The New Yorker:
The Chinese company’s low-cost, high-performance A.I. model has shocked Silicon Valley, and a longtime China watcher warns that the West is being leapfrogged in many other industries, too.
By John Cassidy
Last week, shortly before the start of the Chinese New Year, when much of China shuts down for seven days, the state media saluted DeepSeek, a tech startup whose release of a new low-cost, high-performance artificial-intelligence model, known as R1, prompted a big sell-off in tech stocks on Wall Street. China Central Television showed footage of DeepSeek’s bespectacled founder, Liang Wenfeng, meeting with Premier Li Qiang, the second-highest-ranking official in the Chinese government. A few days earlier, China Daily, an English-language news site run by the Chinese Communist Party, had hailed DeepSeek’s success, which defied U.S. restrictions on the export of high-performance semiconductor chips used to train A.I. models, as “not an isolated phenomenon, but rather a reflection of the broader vibrancy of China’s AI ecosystem.” As if to reinforce the point, on Wednesday, the first day of the Year of the Snake, Alibaba, the Chinese tech giant, released its own new A.I. model, which the company claimed “outperforms” competing products from U.S. companies like OpenAI and Meta “almost across the board.”

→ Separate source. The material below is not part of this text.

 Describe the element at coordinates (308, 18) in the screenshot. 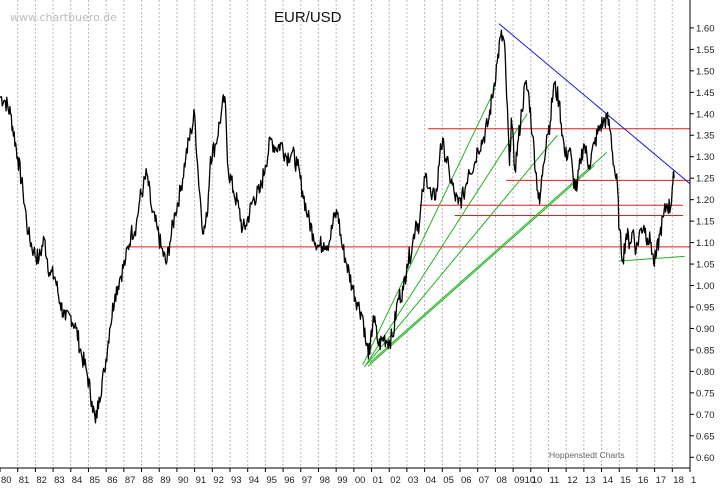

I see `chart-title: EUR/USD` at that location.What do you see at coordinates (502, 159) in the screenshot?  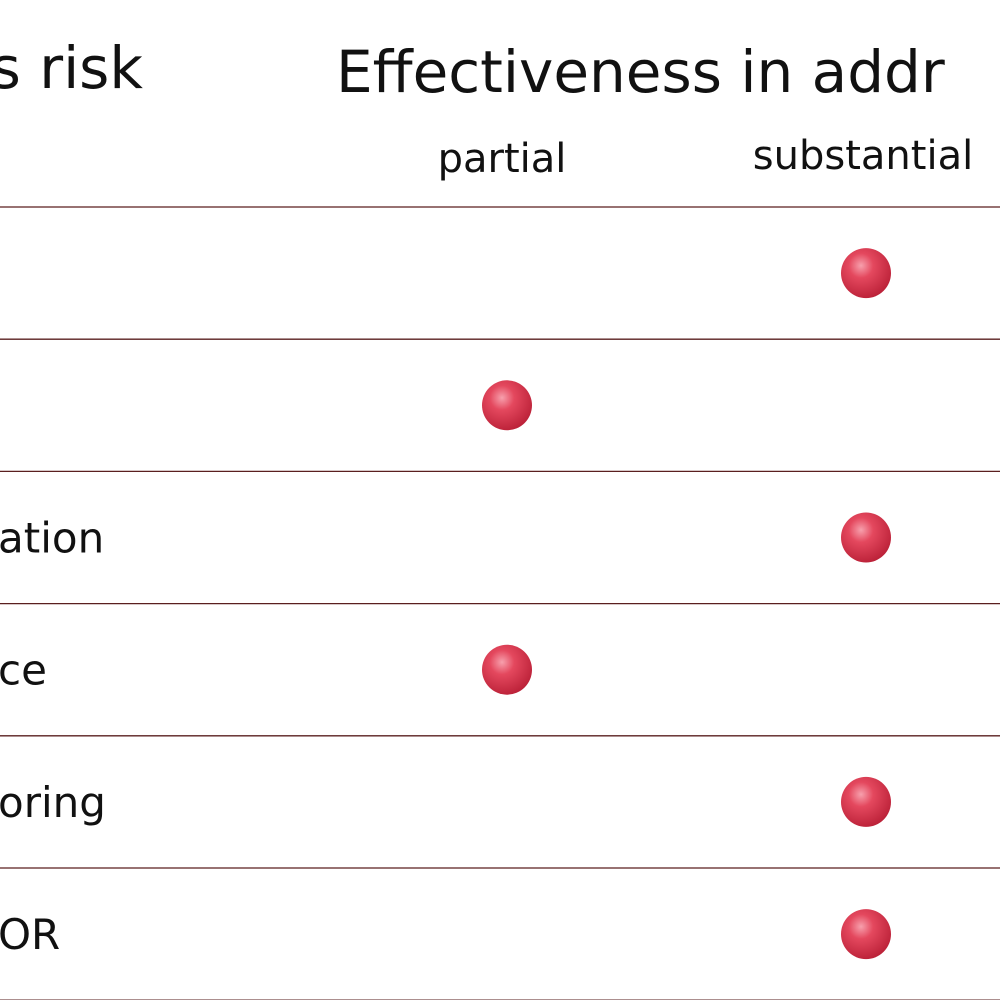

Alibaba’s claims haven’t been independently verified yet, but the DeepSeek-inspired stock sell-off provoked a great deal of commentary about how the company achieved its breakthrough, the durability of U.S. leadership in A.I., and the wisdom of trying to slow down China’s tech industry by restricting high-tech exports—a policy that both the first Trump Administration and the Biden Administration followed. Speaking at the World Economic Forum, in Davos, Satya Nadella, Microsoft’s chief executive, described R1 as “super impressive,” adding, “We should take the developments out of China very, very seriously.” Elsewhere, the reaction from Silicon Valley was less effusive. OpenAI said it was “reviewing indications that DeepSeek may have inappropriately distilled our models.”